IBM Cloud Docs
High availability and disaster recovery

High availability and disaster recovery

IBM Watson® Knowledge Studio is highly available within multiple IBM Cloud locations (for example, Dallas and Washington, DC). However, recovering from potential disasters that affect an entire location requires planning and preparation.

You are responsible for understanding your configuration, customization, and usage of the service. You are also responsible for being ready to re-create an instance of the service in a new location and to restore your data in any location. For more information, see How do I ensure zero downtime?

High availability

Knowledge Studio supports high availability with no single point of failure. The service achieves high availability automatically and transparently by using the multi-zone region (MZR) feature provided by IBM Cloud.

IBM Cloud enables multiple zones that do not share a single point of failure within a single location. It also provides automatic load balancing across the zones within a region.

Disaster recovery

Disaster recovery can become an issue if an IBM Cloud location experiences a significant failure that includes the potential loss of data. Because MZR is not available across locations, you must wait for IBM to bring a location back online if it becomes unavailable. If underlying data services are compromised by the failure, you must also wait for IBM to restore those data services.

If a catastrophic failure occurs, IBM might not be able to recover data from database backups. In this case, you need to restore your data to return your service instance to its most recent state. You can restore the data to the same or to a different location.

Your disaster recovery plan includes knowing, preserving, and being prepared to restore all data that is maintained on IBM Cloud. This stored data includes the training data for your models.

Re-creating models from saved data takes time. You can maintain parallel service configurations in multiple locations to help eliminate the turnaround time associated with disaster recovery.

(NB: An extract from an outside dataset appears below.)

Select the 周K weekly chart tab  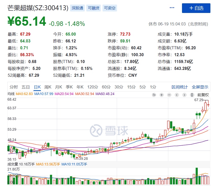(48, 87)
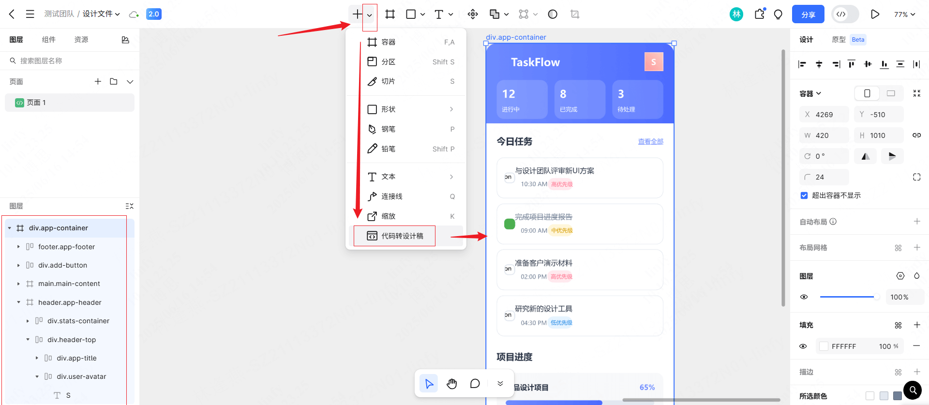929x405 pixels.
Task: Click the 查看全部 link
Action: pos(650,142)
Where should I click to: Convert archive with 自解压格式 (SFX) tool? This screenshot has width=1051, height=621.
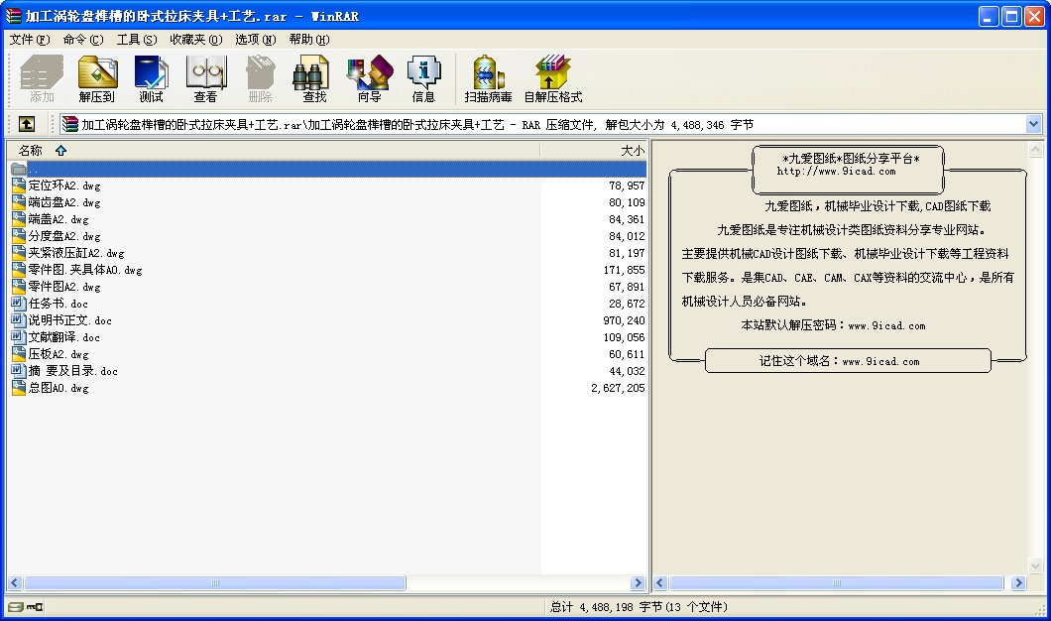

Disaster recovery for models

For models, understand which data can be backed up, restore and re-create necessary artifacts, and then retrain and redeploy the models.

Backing up data

Some data can be backed up, and some must be re-created:

  1. Understand which data can be backed up
  2. Prepare for backup
  3. Download artifacts from the current instance

Restoring data, models, and tasks

To recover from a disaster:

  1. Recreate workspaces on the new instance
  2. Restore the workspace data
  3. Restore the models
  4. Restore any incomplete annotation tasks